Altough i've been here for a little while, i just can't find how to put full pictures in post instead of having them in attachments.

I searched and searched... Maybe i'm just unlucky (or dumb? )

Help...i'm ashamed (somebody?)


----------



## Chris (Dec 4, 2006)

To put pictures in posts, you need to have them hosted somewhere. Places like http://imageshack.us/ offer free hosting. I also offer it for contributing members here.

Then the code is:


```
[ img]http://link.com/to/your/picture.jpg[/img ]
```

Without the spaces.


----------



## playstopause (Dec 4, 2006)

Aaaaaah. Finally.
Thanks Chris.


----------



## Buzz762 (Dec 4, 2006)

use the tags and put the URL where your image is located in it.

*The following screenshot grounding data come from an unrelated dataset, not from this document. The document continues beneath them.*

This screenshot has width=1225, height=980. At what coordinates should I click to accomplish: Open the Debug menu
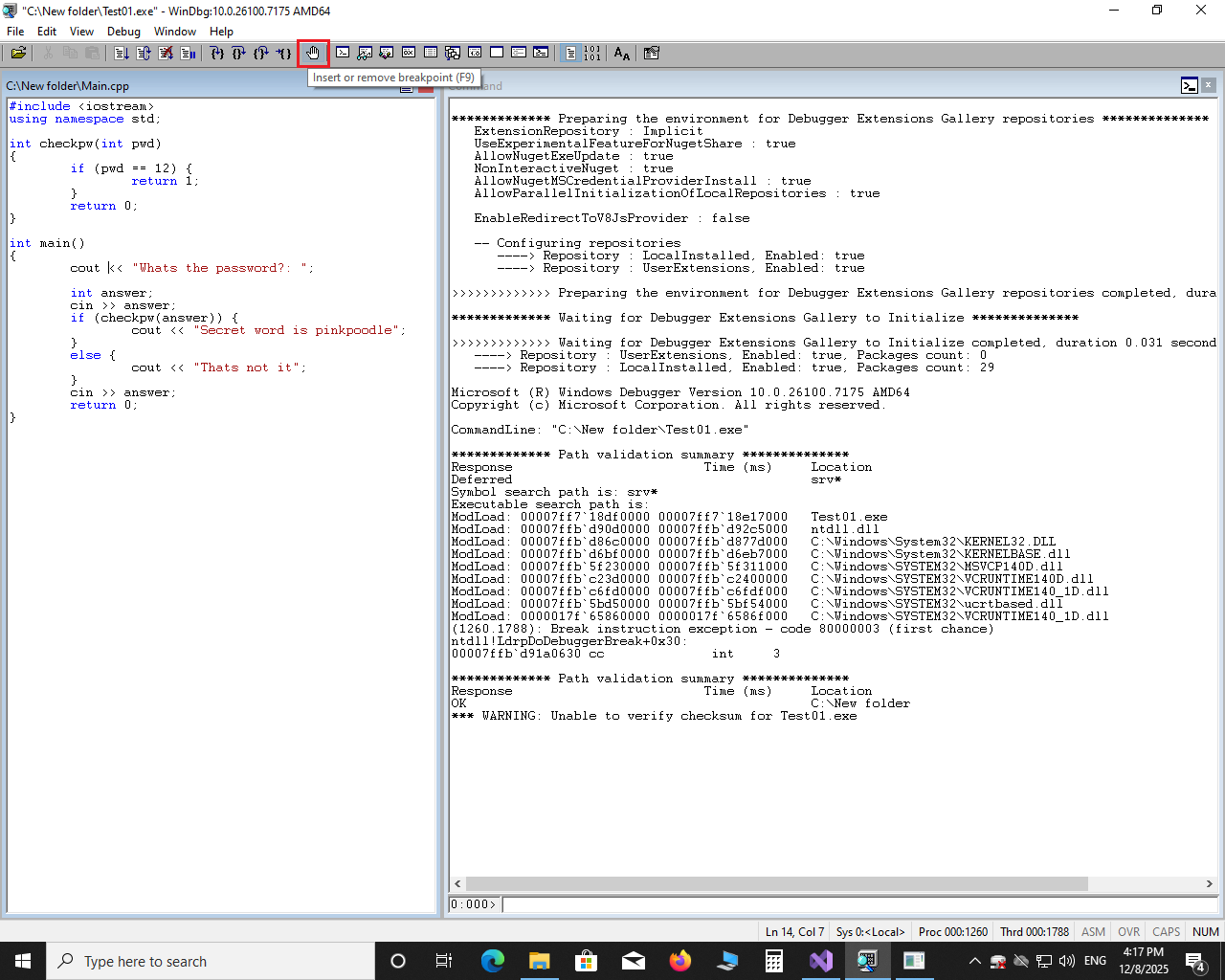[123, 32]
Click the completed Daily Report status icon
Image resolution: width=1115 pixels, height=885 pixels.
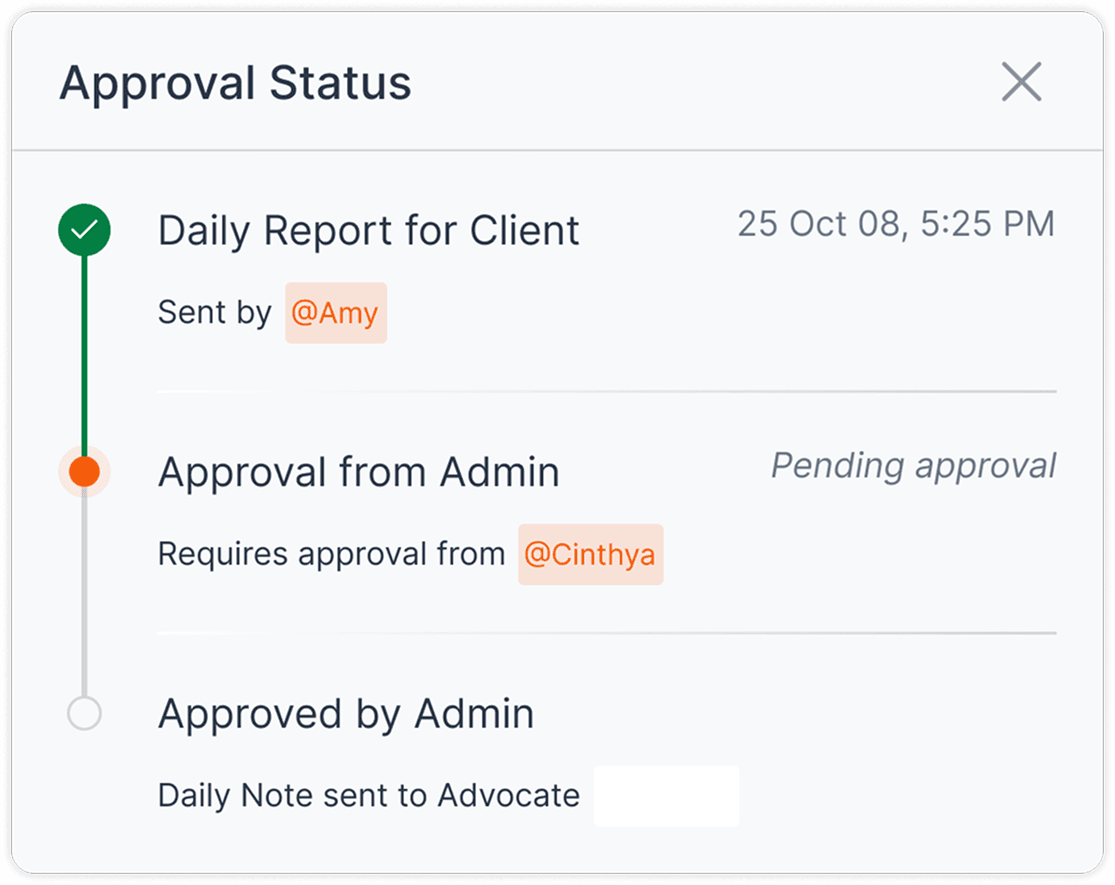point(84,229)
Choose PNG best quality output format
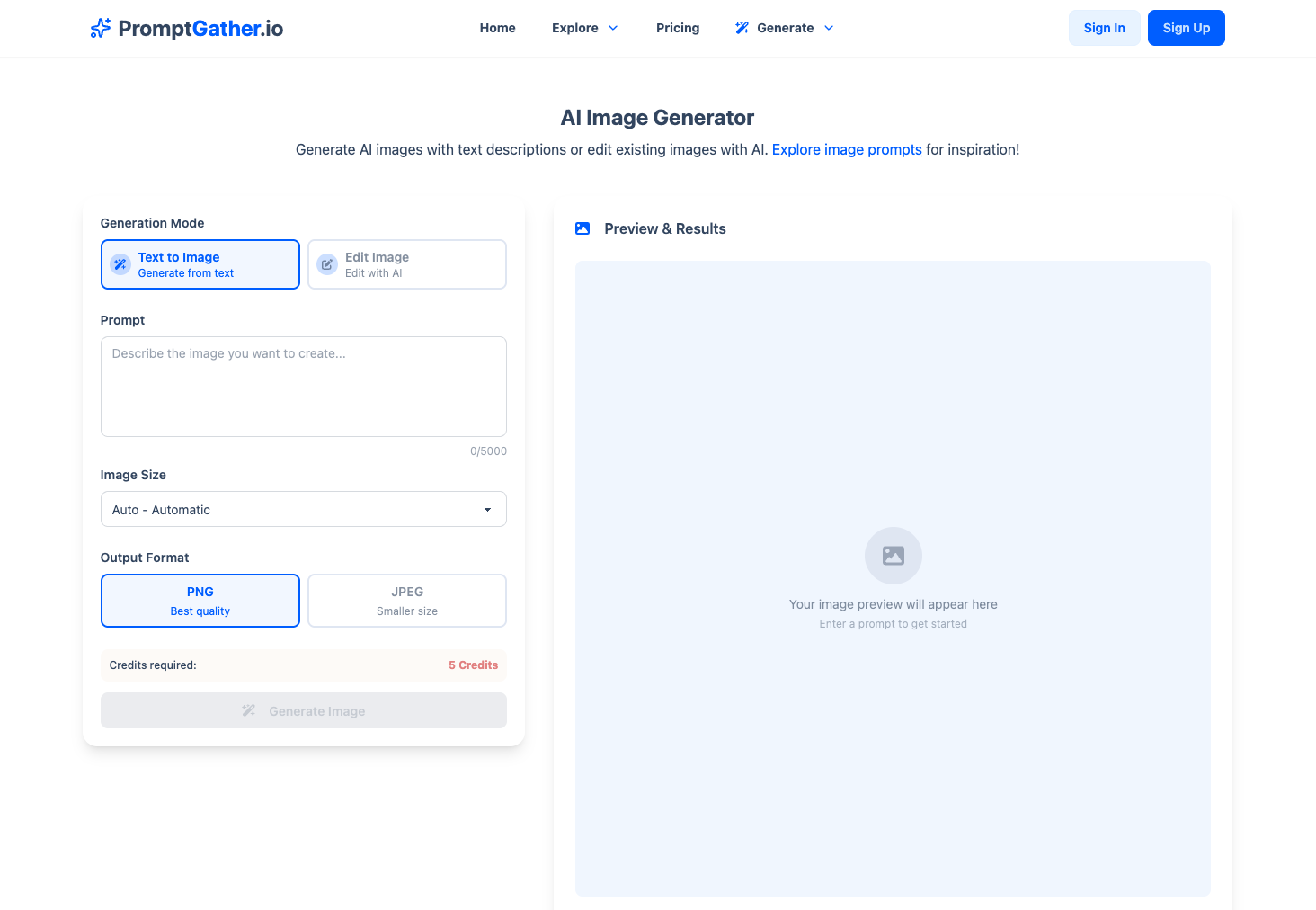Image resolution: width=1316 pixels, height=910 pixels. (x=200, y=601)
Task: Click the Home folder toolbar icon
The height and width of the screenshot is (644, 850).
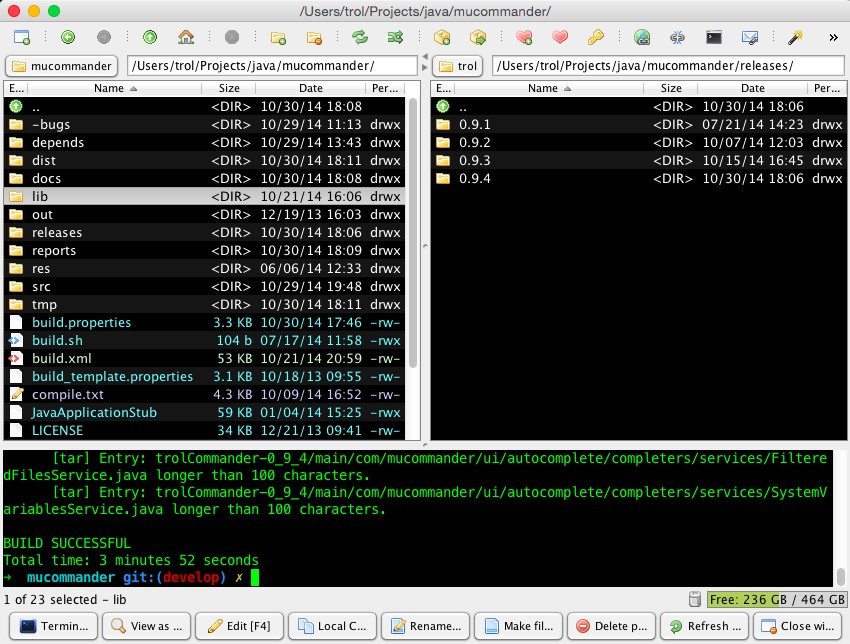Action: point(185,38)
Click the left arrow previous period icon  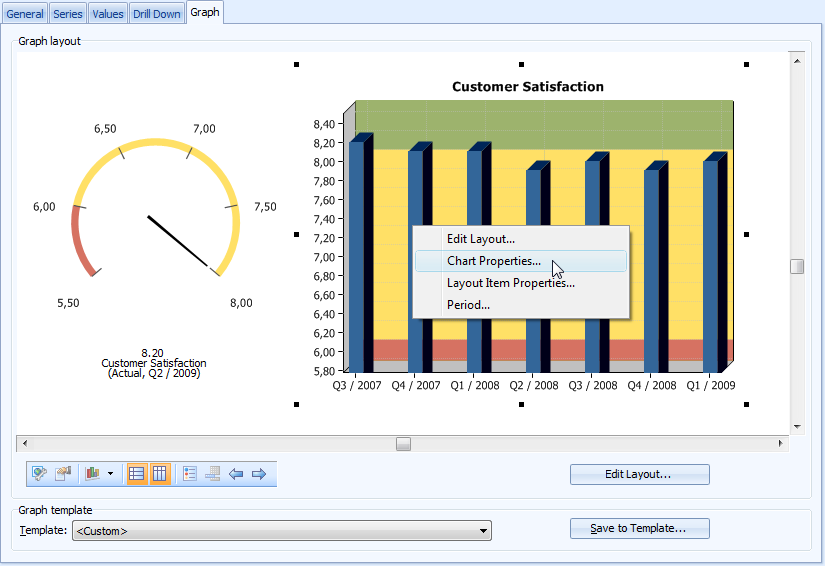tap(236, 474)
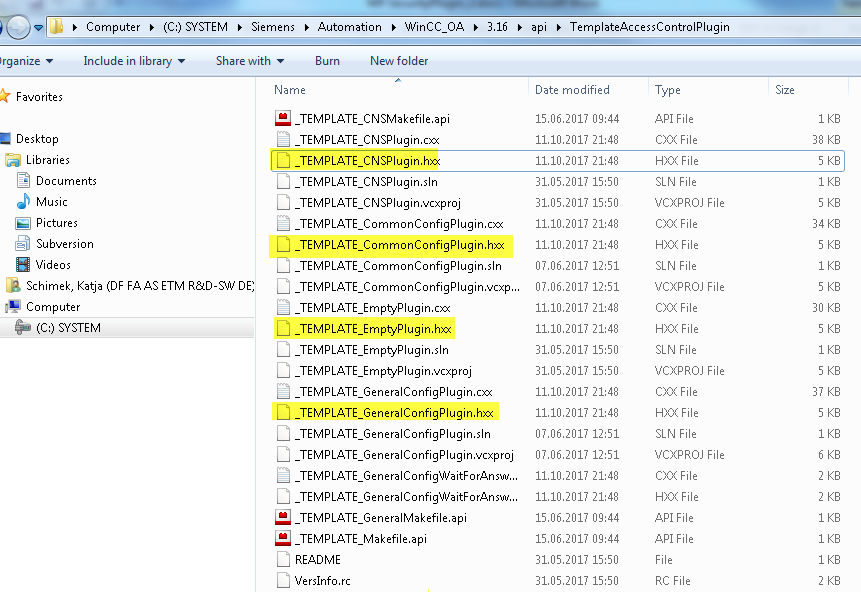The image size is (861, 592).
Task: Sort files by Date modified column
Action: [572, 90]
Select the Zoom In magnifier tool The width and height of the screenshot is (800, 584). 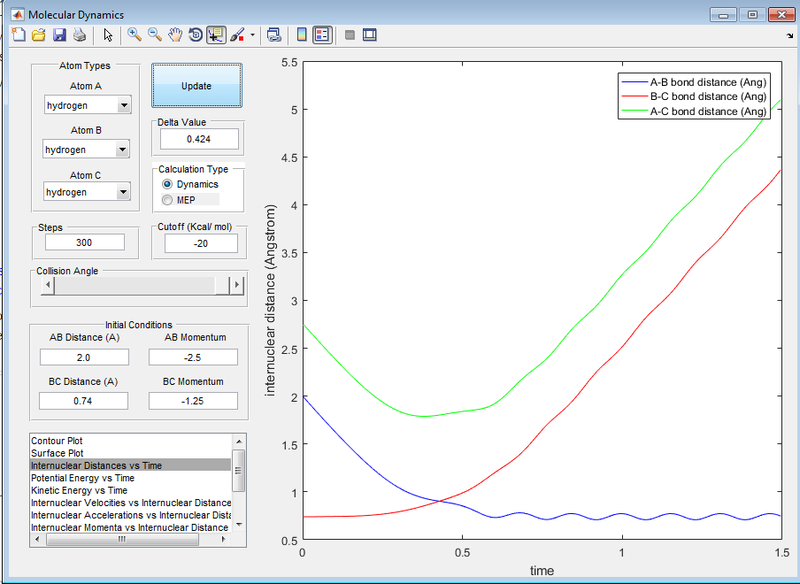click(x=134, y=35)
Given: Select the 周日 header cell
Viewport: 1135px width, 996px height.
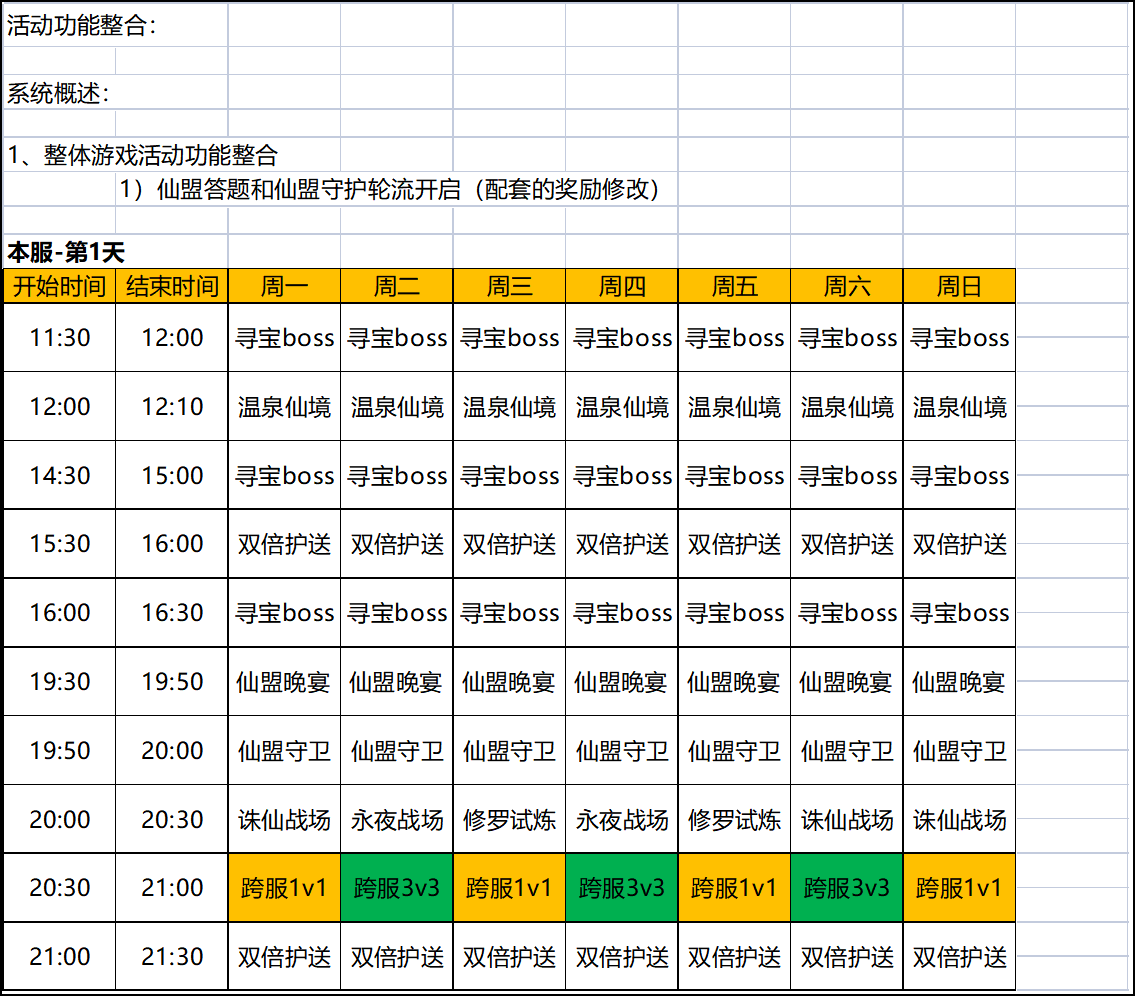Looking at the screenshot, I should pyautogui.click(x=959, y=287).
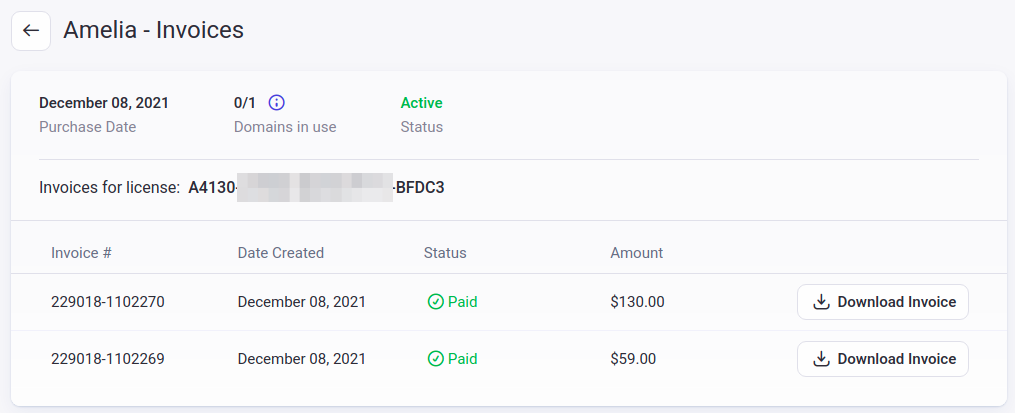Select the Invoice # column header
The height and width of the screenshot is (413, 1015).
[x=82, y=252]
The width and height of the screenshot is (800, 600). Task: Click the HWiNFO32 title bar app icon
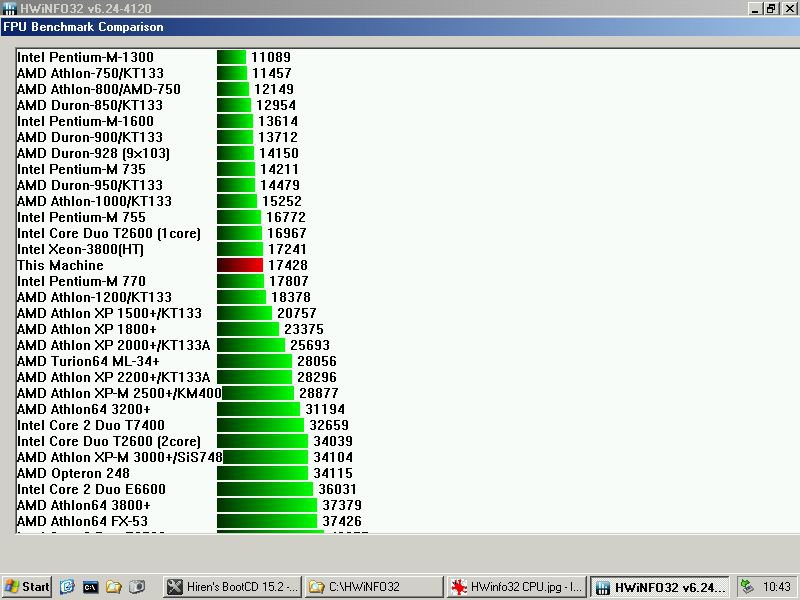pyautogui.click(x=8, y=8)
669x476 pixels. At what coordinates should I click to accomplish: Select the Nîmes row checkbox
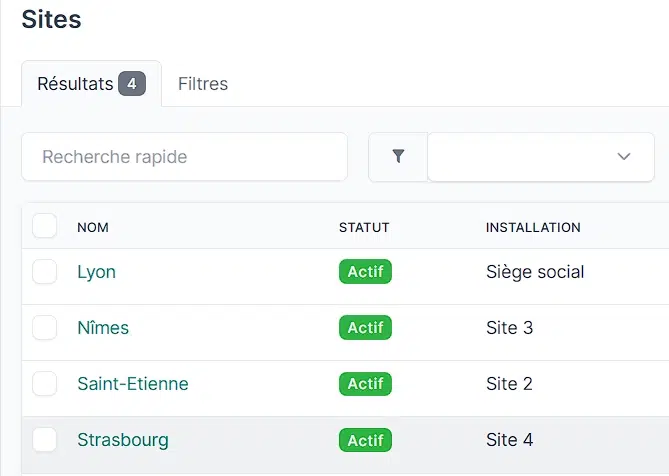(x=45, y=328)
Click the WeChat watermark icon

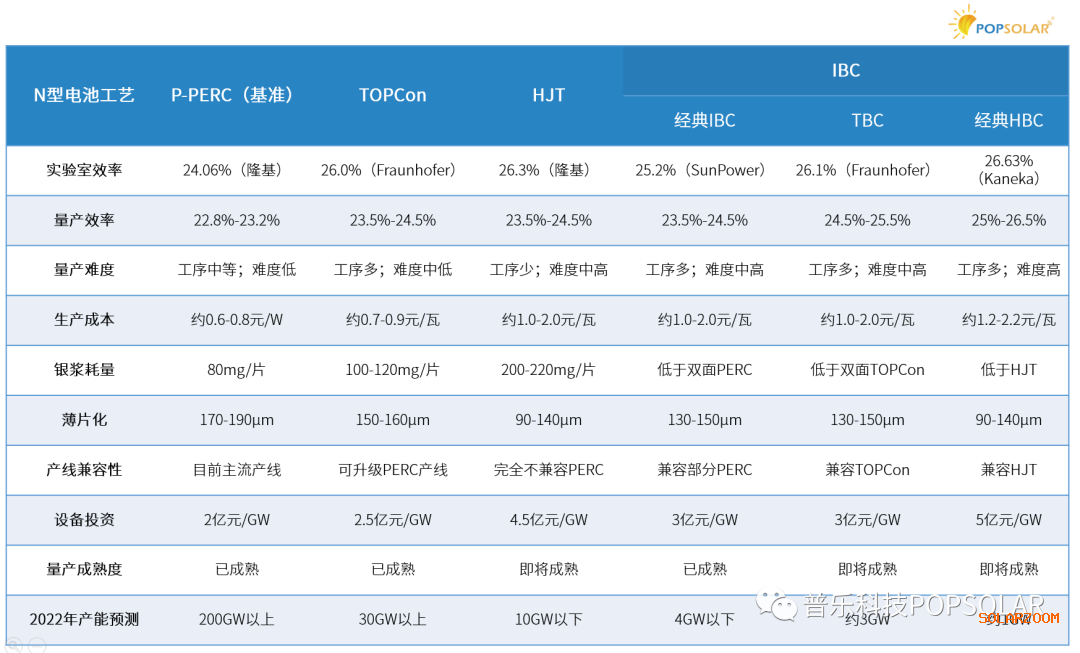777,605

There's a button on the quick reply box to do it as well, the yellow square with the mountains on it with a circle in the top right corner.

edit: chris definitely beat me to it.


----------



## playstopause (Dec 4, 2006)

Buzz762 said:


> edit: chris definitely beat me to it.



Yep.
The thing was i had no clue _at all_ the images had to be on a website.

Case closed!


----------